Dozens Shocked by North Korea’s Repudiation of Disarmament Agreement
So much for George W. Bush, Condi Rice, and Chris Hill’s last-minute legacy grasp, the February 2007 deal with North Korea hereinafter referred to as Agreed Framework 2.0. Following a long rejection by the corpus of North Korean belligerence, Agreed Framework 2.0 has ceased to be:
North Korea vowed Tuesday to restore the nuclear facilities that it had been disabling and boycott international talks on its nuclear weapons program to protest against the U.N. Security Council’s reaction to its recent rocket launching. [….]
North Korea, which refers to itself as the Democratic People’s Republic of Korea, or DPRK, said in the statement that it “resolutely rejects the unjust action” taken by the U.N. Security Council “wantonly infringing upon the sovereignty of the DPRK.Â
“There would be no need to hold six-party talks which the DPRK has attended,” it added, as they have “turned into a platform for infringing upon the sovereignty of the DPRK and seeking to force the DPRK to disarm itself.Â
“The DPRK will never participate in the talks any longer nor it will be bound to any agreement of the six-party talks,” the statement said. [N.Y. Times]
Thank goodness the thoughtful diplomats of the United Nations reconsidered the rash idea of passing a binding resolution.
The major players on the United Nations Security Council reached a compromise to chastise North Korea for its move, while avoiding tough new punishments that Russia and China had feared would drive the North away from negotiations over dismantling its nuclear program.
I shudder to think what North Korea might have done then — perhaps repudiated the Convention Against Torture, the Convention on the Rights of the Child, or possibly the U.N. Charter itself. The United Nations still hasn’t published the text of the presidential statement, but you can read some analysis here. The statement does not even include the word “missile.”
How you see this news depends entirely on your perspective. If you’re focused entirely on the existence of negotiations, take this news calmly; you have nothing to worry about. In due course, the North will let itself be dragged back to a new set of talks to demand a new set of concessions. Despite the complete failure of Agreed Framework 2.0 to disarm North Korea in any way whatsoever, the North Koreans will of course insist on keeping all of the old concessions President Bush gave them (on the terror list, the lifting of bilateral and multilateral sanctions, aid, fuel oil that the Obama Administration has just asked Congress to fund).
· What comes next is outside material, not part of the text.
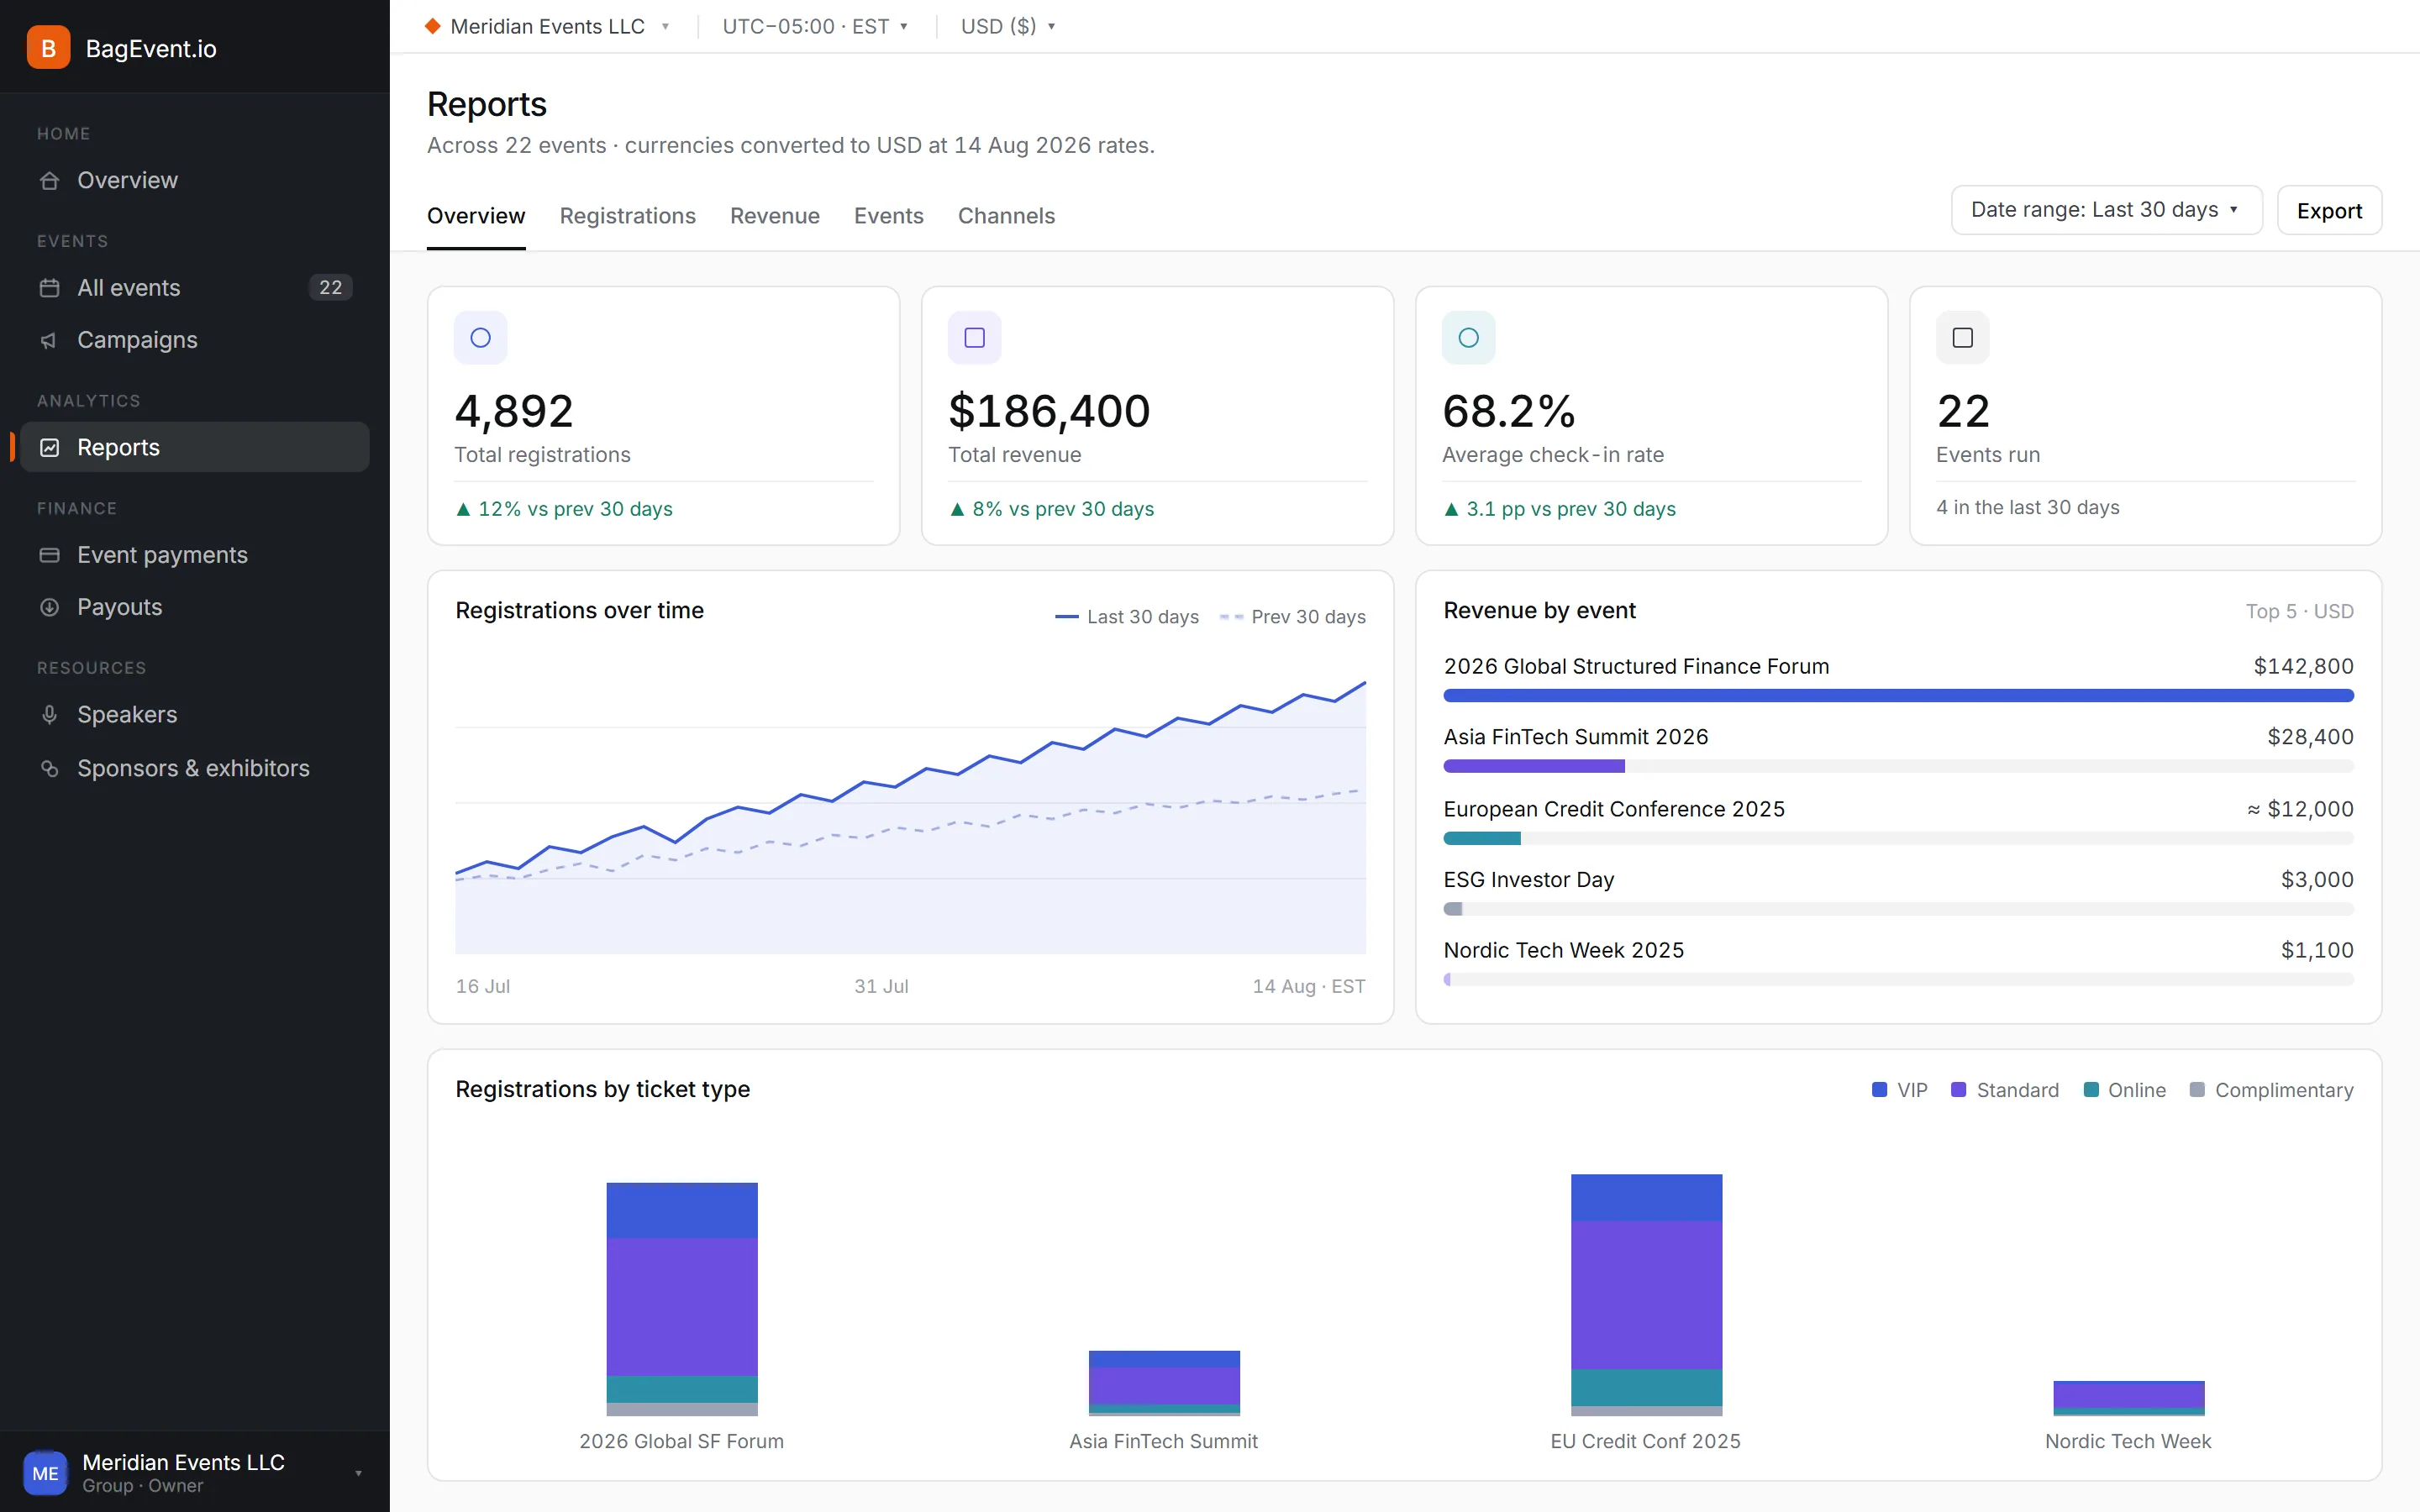Click the Sponsors & exhibitors icon
The width and height of the screenshot is (2420, 1512).
tap(49, 768)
If you actually believed in the negotiated removal of North Korea as a WMD and proliferation threat, the time has come for you to declare intellectual bankruptcy and sell your unpublished manuscripts for pulp value. This is now the second attempt, by the second successive U.S. administration (not counting Obama’s), to negotiate a comprehensive nuclear disarmament of North Korea. For the second time, the North has systematically reneged. Agreed Framework 2.0 proponents can no longer claim that North Korea has abided by a single promise it made. This is also a collective failure for our foreign policy establishment and its groupthink consensus that, with the right words and incentives, North Korean can be “managed.”
If I’m right about the next step, our satellites will soon detect a flurry of activity around North Korea’s 50-MW reactor at Yongbyon, which makes more economic sense to start up than the aging, crumbling 5-MW reactor it shut down for Christopher Hill. Throughout the tortured history of Agreed Framework 2.0, this larger reactor was neither inspected nor in any way disabled or dismantled. It was left untouched. Here’s what the Washington Post said about that larger reactor in 2005:
North Korea has said it plans to finish building a 50-megawatt nuclear reactor in as little as two years, allowing it to produce enough weapons-grade plutonium for 10 weapons annually, according to the first public report of an unofficial U.S. delegation that visited Pyongyang in August.
The new reactor would represent a tenfold leap in North Korea’s ability to produce fuel for nuclear weapons, which could give it significant leverage in talks aimed at dismantling its nuclear programs. North Korea tentatively agreed in September to “abandon” its programs, but the talks — which resume today in Beijing — must still resolve how quickly Pyongyang gives up its weapons and what types of incentives it will receive.
North Korea is “moving full speed ahead with its nuclear weapons programs,” said Siegfried S. Hecker, a former director of Los Alamos National Laboratory, during a presentation at a conference sponsored by the Carnegie Endowment for International Peace. [Washington Post, Glenn Kessler]
That should leave North Korea with enough fissile material to perfect a sufficient arsenal for itself, and to sell off the excess to the highest bidder.
Related: While the Obama Administration is at a loss about what to do next, its Special Envoy to North Korea is conspicuously invisible (love that picture, btw). Take it as a good sign that at least this administration is rethinking things. Meanwhile, North Korea is still holding two American journalists and one (more) South Korean man prisoner. Effectively, all three are hostages. President Bush announced North Korea’s removal from the list of state sponsors of terrorism on June 26, 2008. Discuss among yourselves.